Overall, 2012 was a great year, filled with many improvements. I'm better off than I was at the start of the year. My family is better off than they were at the start of the year. I now have the buy-in from the family, who understand that while change may feel uncomfortable and may involve some work and sacrifices, the results are absolutely worth it.

I haven't actually defined any specific goals for 2013, but I look forward to continuing to improve my life and the lives of my family in whatever ways we can. Looking back over the last year helps me to look forward to the next with confidence that I WILL meet my goals if I continue to work toward them.

Monday, December 24, 2012

Thankful

I know it's Christmas, and not Thanksgiving, but I find myself looking back at the events of the last year and feeling really good about things.

This year, I'm healthier and stronger than I've ever been. I have clear goals and I know what will bring me closer to my goals, and what moves me further away. I know that I CAN be the person I want to be.

I have a good job, that pays me fairly for the work I do. I like the work I do - it offers a good balance of new challenges, while also having a basic routine so I can go on "auto-pilot" for a bit if I want to. I have the opportunity to work as much overtime as I like to boost the paycheque, but I rarely HAVE to work OT. I have the flexibility to work when I want, and where I want, so that I have a work/life balance that suits my family's needs.

I have 2 great kids that I love and who make me proud every day. I've watched them grow up to be these amazing people that I not only love, but actually like. I enjoy spending time hanging out with them - finding out what they think about things. I love that they have their own thoughts and ideas and unique views and interpretations about the world around us.

I have a wonderful husband who appreciates me and genuinely wants to see me happy. He is not afraid to admit when he's wrong, or to ask for help when the need arises. After being together for almost 18 years, we are still as much in love as we were in high school.

Our finances are stabilizing. While we're nowhere near where we ultimately want to be, we know what we need to do to get there, and we're steadfastly moving in that direction. We are working together to move toward our financial goals, and we're feeling less stress about money because we're more in control of it.

I have a great support system of family and friends who only want good things for me and who are always ready and willing to help in any way they can. I know that I wouldn't be where I am today if it weren't for having them in my life.

Looking back over 2012, I realize how fortunate I am, and I am incredibly thankful for everything good in my life.

Thursday, November 22, 2012

Anticipation

I've had a week filled with positive thinking, good vibes, and excitement. Nothing really big has happened, nothing too fabulous, but I found myself feeling uplifted by the smallest things - the little things that make life nice.

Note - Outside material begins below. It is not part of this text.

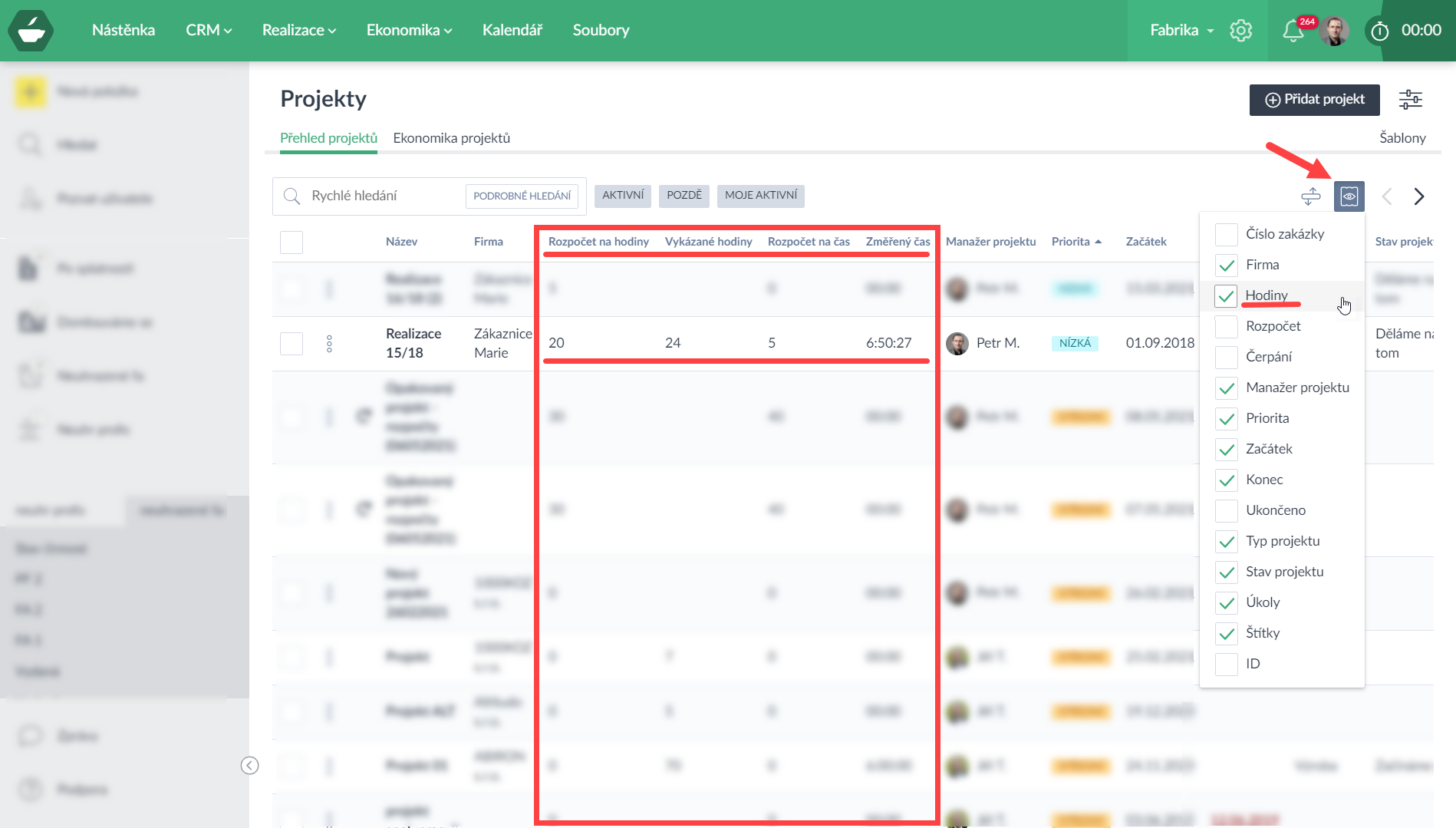Uncheck the Hodiny column checkbox

point(1226,296)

One contributing factor to my overall lightheartedness is, I'm sure, the wonderfulness that is November. This particular November, in addition to including my birthday, as usual, also brings with it a number of getaway(s). There have been no vacations or even weekend trips this year, for a number of reasons. Now, however, they seem to be coming back-to-back.

  • Last week, our family spent the night at a hotel not too far away, for "Sleep Cheap" - A charity event sponsored by several hotels in the area, where for a small fee, local residents can stay and enjoy their facilities, with all of the proceeds going to a good cause.
  • This coming up weekend, hubby is taking me away for a "surprise" getaway, just the two of us. Destination is unknown - I just pack my bags, get in the car, and see where he takes me. He made arrangements for the kids for the weekend, so it's just he and I, with both the time and opportunity to reconnect.
  • Immediately following this weekend getaway, the whole family is going away on a vacation. It's an all-inclusive "dude ranch"-type resort, and we're really looking forward to it. The "no electronics - including cell phones" mandate has been communicated to each person in my family, and everyone's on board with this. It's time to reconnect as a family, as well - and this will be the perfect time and place to do it.
So I've had a bit of a "pep-in-my-step" for a couple of weeks, now. Looking for the good, rather than the bad. Trying to focus on the positive and let things go. Trying to prevent myself from getting stressed, but rather, feeling very zen about things.

So far, I've been successful - between a focus on how I WANT things to be, and the anticipation of so many exciting things happening at once, things are really looking up.

Monday, November 19, 2012

Transformation

2012 has been a year of transformation for me. I've transformed by body, my thoughts, my relationships, my behaviours - my life.

This is not to say that I was A, and am now C, so my job is done. More that I was A, then I was B, and am now C, and will continue on my journey in the hopes that I will one day be Z.

I need to zero in on things and focus a bit, though. I've got too many balls in the air - too many areas of my life that I'm working on, to the point where my "self-improvements" have begun resembling something along the lines of "jack of all trades - master of none".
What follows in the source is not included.